Your task:
Which of the lines below hold "computer"? Please return each one.

Records for this task:
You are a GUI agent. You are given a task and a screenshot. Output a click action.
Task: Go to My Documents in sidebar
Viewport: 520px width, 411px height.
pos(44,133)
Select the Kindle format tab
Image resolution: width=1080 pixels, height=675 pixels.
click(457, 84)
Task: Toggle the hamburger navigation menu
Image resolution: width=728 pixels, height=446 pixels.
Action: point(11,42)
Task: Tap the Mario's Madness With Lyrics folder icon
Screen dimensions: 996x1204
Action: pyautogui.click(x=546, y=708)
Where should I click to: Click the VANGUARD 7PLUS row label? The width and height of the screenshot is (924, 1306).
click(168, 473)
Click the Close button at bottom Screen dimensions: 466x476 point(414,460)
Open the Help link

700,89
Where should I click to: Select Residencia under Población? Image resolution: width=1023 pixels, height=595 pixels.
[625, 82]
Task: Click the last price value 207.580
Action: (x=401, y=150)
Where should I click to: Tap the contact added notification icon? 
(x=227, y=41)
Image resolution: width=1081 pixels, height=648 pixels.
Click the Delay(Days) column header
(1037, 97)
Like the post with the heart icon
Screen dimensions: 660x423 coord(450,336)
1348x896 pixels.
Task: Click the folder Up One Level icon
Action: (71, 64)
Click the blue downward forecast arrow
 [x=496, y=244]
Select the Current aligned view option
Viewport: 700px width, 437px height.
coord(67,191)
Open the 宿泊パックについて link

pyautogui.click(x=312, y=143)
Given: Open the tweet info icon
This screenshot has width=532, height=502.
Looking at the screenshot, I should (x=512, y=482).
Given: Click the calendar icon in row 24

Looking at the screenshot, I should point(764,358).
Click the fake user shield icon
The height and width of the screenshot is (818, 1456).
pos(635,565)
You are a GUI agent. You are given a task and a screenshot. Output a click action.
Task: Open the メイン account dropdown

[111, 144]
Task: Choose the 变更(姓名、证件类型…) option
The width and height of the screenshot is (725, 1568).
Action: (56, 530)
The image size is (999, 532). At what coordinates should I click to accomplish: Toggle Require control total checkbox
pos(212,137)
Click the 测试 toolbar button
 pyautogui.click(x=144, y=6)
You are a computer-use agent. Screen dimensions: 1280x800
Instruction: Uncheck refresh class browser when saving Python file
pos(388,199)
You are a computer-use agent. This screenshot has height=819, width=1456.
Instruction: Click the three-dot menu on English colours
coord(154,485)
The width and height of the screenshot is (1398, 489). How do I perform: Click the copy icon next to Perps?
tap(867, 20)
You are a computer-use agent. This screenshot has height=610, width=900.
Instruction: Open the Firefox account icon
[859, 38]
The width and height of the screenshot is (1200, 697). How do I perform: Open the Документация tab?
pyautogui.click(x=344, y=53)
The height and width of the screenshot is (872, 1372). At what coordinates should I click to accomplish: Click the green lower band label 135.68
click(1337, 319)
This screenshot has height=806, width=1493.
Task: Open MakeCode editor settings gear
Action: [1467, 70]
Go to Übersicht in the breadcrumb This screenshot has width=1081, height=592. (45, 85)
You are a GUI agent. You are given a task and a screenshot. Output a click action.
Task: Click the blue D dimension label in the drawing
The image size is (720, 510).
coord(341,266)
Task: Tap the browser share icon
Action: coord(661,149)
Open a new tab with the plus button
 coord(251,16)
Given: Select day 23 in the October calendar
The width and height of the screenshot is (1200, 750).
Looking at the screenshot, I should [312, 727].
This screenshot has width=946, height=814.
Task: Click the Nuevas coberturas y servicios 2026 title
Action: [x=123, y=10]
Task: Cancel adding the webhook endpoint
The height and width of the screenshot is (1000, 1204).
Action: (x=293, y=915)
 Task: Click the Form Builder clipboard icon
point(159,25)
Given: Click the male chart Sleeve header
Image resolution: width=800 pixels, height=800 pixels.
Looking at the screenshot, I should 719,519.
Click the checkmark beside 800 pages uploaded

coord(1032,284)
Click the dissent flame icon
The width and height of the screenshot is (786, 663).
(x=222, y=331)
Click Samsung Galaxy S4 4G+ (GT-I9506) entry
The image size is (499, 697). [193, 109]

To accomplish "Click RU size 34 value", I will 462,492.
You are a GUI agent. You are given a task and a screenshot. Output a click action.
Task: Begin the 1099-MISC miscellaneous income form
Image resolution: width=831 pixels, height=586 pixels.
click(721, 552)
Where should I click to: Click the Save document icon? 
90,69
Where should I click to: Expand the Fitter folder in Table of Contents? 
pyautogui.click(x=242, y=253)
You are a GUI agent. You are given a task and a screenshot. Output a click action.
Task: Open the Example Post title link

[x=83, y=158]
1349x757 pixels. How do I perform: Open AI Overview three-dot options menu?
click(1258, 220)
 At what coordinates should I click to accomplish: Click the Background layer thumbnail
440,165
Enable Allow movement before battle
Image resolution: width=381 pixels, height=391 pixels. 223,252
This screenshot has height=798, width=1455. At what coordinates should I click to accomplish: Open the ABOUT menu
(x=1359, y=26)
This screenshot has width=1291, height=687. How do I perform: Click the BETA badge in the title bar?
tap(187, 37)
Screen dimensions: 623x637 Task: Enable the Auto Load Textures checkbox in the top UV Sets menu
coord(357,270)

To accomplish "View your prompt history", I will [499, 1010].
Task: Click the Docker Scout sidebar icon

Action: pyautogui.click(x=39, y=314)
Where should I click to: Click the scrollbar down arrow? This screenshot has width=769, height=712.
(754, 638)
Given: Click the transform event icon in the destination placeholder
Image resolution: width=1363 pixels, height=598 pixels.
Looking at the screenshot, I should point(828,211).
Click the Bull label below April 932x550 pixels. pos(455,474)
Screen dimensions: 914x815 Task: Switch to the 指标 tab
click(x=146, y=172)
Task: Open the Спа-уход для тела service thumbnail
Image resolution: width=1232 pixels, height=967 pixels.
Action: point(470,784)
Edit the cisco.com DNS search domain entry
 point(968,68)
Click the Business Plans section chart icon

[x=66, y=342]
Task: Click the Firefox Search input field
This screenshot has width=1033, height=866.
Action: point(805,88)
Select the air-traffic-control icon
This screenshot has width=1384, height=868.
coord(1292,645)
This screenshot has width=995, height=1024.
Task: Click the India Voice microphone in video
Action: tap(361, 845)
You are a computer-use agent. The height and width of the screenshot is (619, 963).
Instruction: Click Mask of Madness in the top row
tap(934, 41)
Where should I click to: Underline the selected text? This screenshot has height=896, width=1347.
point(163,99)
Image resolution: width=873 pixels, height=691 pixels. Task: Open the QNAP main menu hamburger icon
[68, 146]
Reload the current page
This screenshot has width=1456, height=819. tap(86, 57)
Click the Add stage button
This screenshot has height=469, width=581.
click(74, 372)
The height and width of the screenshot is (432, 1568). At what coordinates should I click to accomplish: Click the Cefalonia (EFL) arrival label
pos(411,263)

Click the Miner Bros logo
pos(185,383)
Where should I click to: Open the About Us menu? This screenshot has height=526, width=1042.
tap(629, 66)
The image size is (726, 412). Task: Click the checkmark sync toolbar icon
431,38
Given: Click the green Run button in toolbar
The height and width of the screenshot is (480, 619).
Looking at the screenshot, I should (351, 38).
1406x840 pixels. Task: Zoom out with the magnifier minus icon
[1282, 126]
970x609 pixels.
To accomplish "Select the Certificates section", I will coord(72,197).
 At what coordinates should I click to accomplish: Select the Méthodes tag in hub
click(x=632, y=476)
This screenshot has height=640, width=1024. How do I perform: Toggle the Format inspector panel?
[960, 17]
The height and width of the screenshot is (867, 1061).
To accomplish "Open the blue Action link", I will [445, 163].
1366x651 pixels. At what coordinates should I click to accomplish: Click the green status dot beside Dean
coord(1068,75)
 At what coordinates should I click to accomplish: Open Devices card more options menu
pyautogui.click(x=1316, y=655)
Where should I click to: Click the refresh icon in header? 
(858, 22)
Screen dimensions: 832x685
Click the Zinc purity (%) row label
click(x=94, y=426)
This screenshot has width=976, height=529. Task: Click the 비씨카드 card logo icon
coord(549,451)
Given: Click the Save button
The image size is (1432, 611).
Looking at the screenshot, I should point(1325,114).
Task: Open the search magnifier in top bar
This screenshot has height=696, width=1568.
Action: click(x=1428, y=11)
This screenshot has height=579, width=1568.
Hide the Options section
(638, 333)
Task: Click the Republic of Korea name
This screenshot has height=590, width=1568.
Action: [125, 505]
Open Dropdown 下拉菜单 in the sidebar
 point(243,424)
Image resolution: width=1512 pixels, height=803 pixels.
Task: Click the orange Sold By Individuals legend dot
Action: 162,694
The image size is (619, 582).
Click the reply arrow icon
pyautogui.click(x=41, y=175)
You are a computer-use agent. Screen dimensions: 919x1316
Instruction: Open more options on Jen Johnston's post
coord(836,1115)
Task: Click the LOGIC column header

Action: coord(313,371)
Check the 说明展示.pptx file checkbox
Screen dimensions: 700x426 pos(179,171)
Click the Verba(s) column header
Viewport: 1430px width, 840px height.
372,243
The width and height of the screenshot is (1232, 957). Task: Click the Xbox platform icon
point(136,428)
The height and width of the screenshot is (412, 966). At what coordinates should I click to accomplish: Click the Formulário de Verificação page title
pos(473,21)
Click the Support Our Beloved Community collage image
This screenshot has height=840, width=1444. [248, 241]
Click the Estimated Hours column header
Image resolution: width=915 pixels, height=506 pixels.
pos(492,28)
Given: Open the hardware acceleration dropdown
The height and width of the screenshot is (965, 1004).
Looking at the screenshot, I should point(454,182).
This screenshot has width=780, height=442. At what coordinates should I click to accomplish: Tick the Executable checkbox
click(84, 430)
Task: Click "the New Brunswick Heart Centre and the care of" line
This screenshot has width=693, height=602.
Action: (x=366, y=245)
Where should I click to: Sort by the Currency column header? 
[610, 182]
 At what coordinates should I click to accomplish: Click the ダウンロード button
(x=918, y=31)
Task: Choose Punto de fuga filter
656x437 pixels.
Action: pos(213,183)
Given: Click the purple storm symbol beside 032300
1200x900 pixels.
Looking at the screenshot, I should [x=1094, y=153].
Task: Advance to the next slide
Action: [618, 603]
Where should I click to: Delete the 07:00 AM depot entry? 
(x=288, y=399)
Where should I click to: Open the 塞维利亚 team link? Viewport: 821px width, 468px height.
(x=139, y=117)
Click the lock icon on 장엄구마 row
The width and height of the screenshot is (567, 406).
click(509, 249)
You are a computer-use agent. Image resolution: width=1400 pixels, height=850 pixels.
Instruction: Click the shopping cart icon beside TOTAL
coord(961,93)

Answer box:
You are a computer-use agent. Screen dimensions: 1280x800
You are a computer-use agent. This screenshot has height=819, width=1456.
You are a computer-use agent. This screenshot has height=610, width=900.
You are a computer-use agent. The height and width of the screenshot is (619, 963).
You are a computer-use agent. Screen dimensions: 919x1316
You are a computer-use agent. Image resolution: width=1400 pixels, height=850 pixels.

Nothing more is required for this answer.